**Source extract**

I wanted to be bold, but the article was semi-protected and wouldn't let me change it. Sorry about the sig.... 4111cca 18:39, 7 August 2007 (UTC)

My bad, I didn't notice it was semi protected. We've had problems with a persistent IP vandal. Natalie 18:40, 7 August 2007 (UTC)

Funny enough, it now lets me edit it, anywho, thanks for doing it anyway! 4111cca 18:41, 7 August 2007 (UTC)

Your account is four days old, so it is now "autoconfirmed" - you can now edit semiprotected pages as well as move pages. Natalie 21:51, 7 August 2007 (UTC)

First footnote[edit]

The first footnote in this article appears to be a link to a commercial website. Shouldn't it be removed?

trimming the see also section[edit]

The see also section is getting a bit too long to be very useful, but I'm not sure what should be cut. I did notice, though, that most of the see alsos are specific types of fraud, so perhaps we should create a "types of fraud" category or page and then simply direct people to that. Thoughts? Natalie 20:34, 20 September 2007 (UTC)

See External links! does not exist[edit]

Checked on and it says Small Scams does NOT exist. You should remove it! —Preceding unsigned comment added by Fortisever (talkcontribs) 22:14, 17 November 2007 (UTC)

Shinichi Fujimura[edit]

Here is the article about the criminal offense. Although Fujimura's misconduct can be seen as a fraud in the general meaning, there's more suitable article such as Scientific misconduct or Academic dishonesty, in which Fujimura was already mentioned. And I think there is a more appropriate example of scientific fraud than Fujimura's one. --Amagase (talk) 12:31, 26 March 2008 (UTC)

I added the more famous examples of scientific frauds than Fujimura. You satisfy this, don't you? And I warn Appletrees not to make a personal attack without any evidence --Amagase (talk) 13:56, 26 March 2008 (UTC)
That's what you're thinking. Fujimura has been more famous and conducted shocking incident in history field for a long time. I warn you about your personal attack and 'bad faith' edit. Besides, the case is so famous that the information has been addressed for over 2 years here. If you want to complain about the information being here, do to Fujimura who committed the crime, or User:Skysmith who initially added the info, or other editors who agreed with the addition for 2 years. As you wrote the above statement, you declared the "revenge" as contrasting you-know-what cases. I pointed out your bad assumption, and why would be falsely blamed of making such act by you? It is so funny. --Appletrees (talk) 14:32, 26 March 2008 (UTC)
Well most people don't agree your opinion. Here are the google search results.
747 hits for "Fujimura shinichi"
114,000 hits for "Hwang Woo Suk"
33,000 hits for "Charles Dawson"
You imply I'm covering up the awkward case for Japanese, because I am a Japanese user. The reason why I removed the Fujimura's link is shown above and it's obviously reasonable. But you reverted my edit so I compromised and added the more suitable names for scientific frauds. AND YOU REVERT MY EDITS AGAIN AND LEAVE ONLY THE FUJIMURA'S CASE. Do you have any comments? I remember you wrote a nasty message in the edit summary box of the other article. If you would continue to criticize me without evidence, I should bring your attitude into official question. --Amagase (talk) 14:55, 26 March 2008 (UTC)

**Task requirements**
**a.** Print the passage of the talk page starting at "Your account is" and ending at "it be removed?".
**b.** List every section heading that appears in the talk page.
**c.** According to the talk page, how many Google hits were there for "Charles Dawson"?

**Data excerpt**
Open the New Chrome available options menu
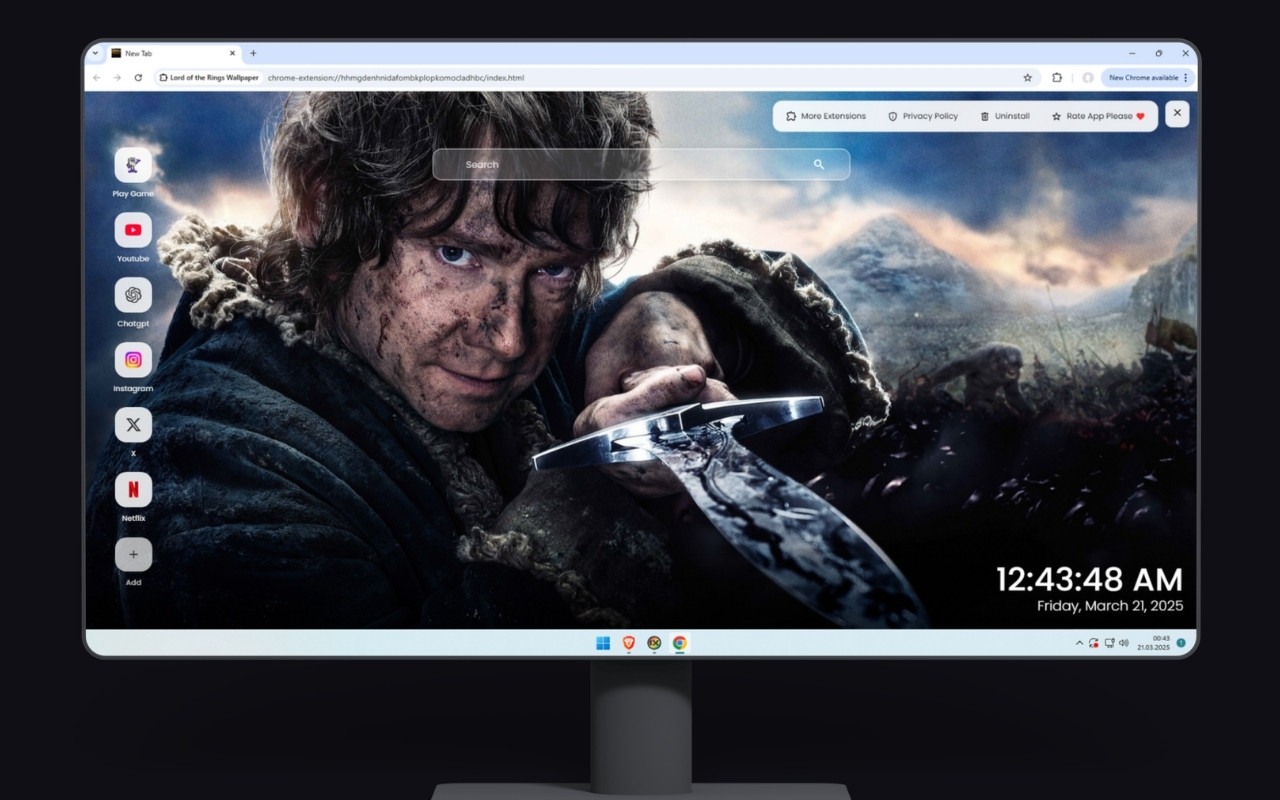1280x800 pixels. 1186,77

**Answer list**
**a.**
Your account is four days old, so it is now "autoconfirmed" - you can now edit semiprotected pages as well as move pages. Natalie 21:51, 7 August 2007 (UTC)

First footnote[edit]

The first footnote in this article appears to be a link to a commercial website. Shouldn't it be removed?

**b.**
First footnote
trimming the see also section
See External links! does not exist
Shinichi Fujimura

**c.** 33,000 hits.